Dunnagan was less certain about his crossbow – a Ten Point set to fling a bolt tipped with a 100-grain Spitfire Maxx broadhead at 330 feet per second.
“I knew it was gonna be a long shot, and I’d bought the crossbow at the beginning of (2011) season, but I didn’t feel comfortable with it, even though I could put (a bolt) in a coffee cup at 50 yards,” he said. “I’d been shooting compounds for 40 years, and my Mathews (bow) was pretty quiet, but the crossbow sounded like slamming a car door.”
But fortune smiled, as Bullwinkle was the first deer Dunnagan saw that afternoon, 300 yards from his stand. After the buck cautiously circled the field and a corn feeder – suspended near the edge of the field – he got ready to take a 30-yard shot.
“All of a sudden, a dead tree falls behind me in the woods and scares the hell out of me and Bullwinkle,” Dunnagan said.
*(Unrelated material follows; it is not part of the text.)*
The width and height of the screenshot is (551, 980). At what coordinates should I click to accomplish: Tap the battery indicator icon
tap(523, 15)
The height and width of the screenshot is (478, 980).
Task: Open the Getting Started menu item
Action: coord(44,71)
The buck ran into the woods, but it reappeared with an 8-pointer whose body blocked Dunnagan’s aim. Then, the 8-pointer bolted, chasing a doe and again spooking Bullwinkle into the woods.
“But he came back and was 44 yards out,” he said. “I put the 40-yard pin on the bottom of his chest and squeezed the trigger, but I didn’t hear the tell-tale smack when a broadhead hits. I began to worry about the shot.”
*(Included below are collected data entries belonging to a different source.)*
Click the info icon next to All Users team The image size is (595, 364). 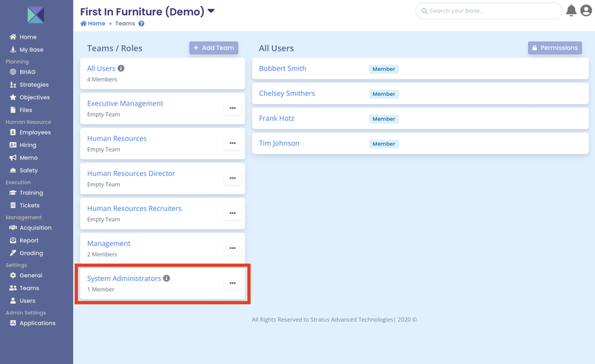(x=121, y=68)
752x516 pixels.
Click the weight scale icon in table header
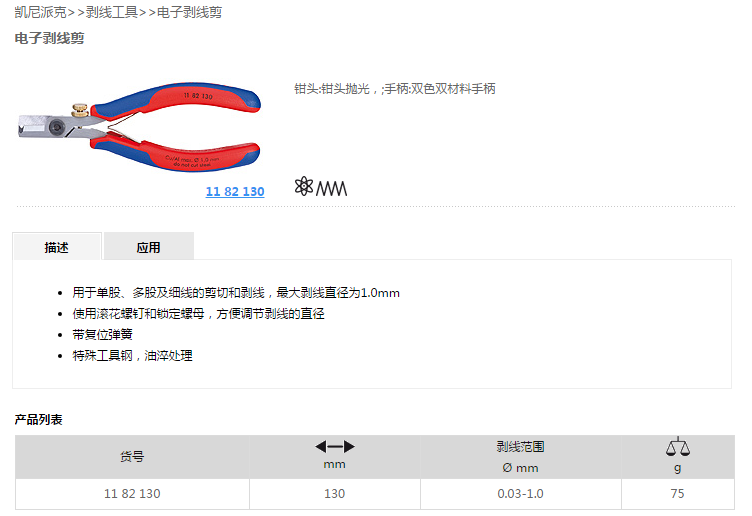[678, 446]
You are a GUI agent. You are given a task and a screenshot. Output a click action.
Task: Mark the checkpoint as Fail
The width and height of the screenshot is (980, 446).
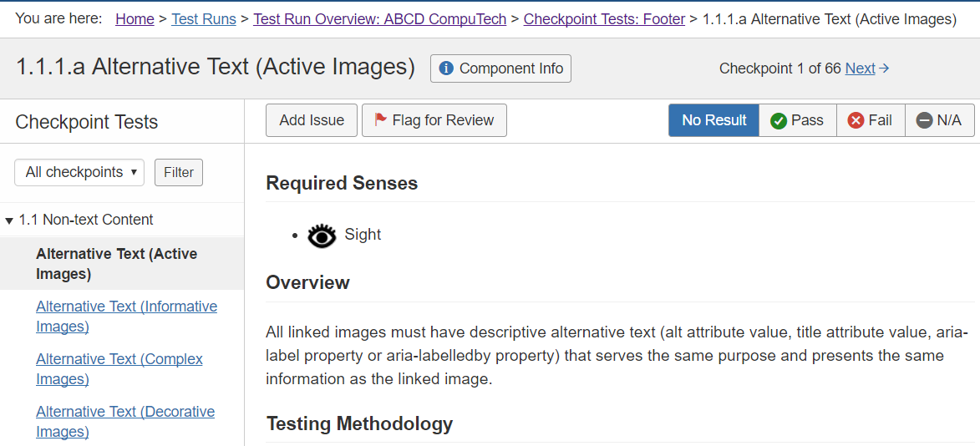point(870,120)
After seeing little evidence of a vital hit, Dunnagan backed out, went home and called a friend, Marc Gill. They waited four hours and returned at midnight. After a short search, Dunnagan spotted his trophy 80 yards into the woods.
“All the circumference (measurements) of the deer measured greater than 4 1/2 inches, and that’s the most-impressive thing about the rack to me,” he said.
The buck had main beams of 23 4/8 and 25 4/8 inches and tines that measured as long as 9 4/8 and 10 3/8 inches.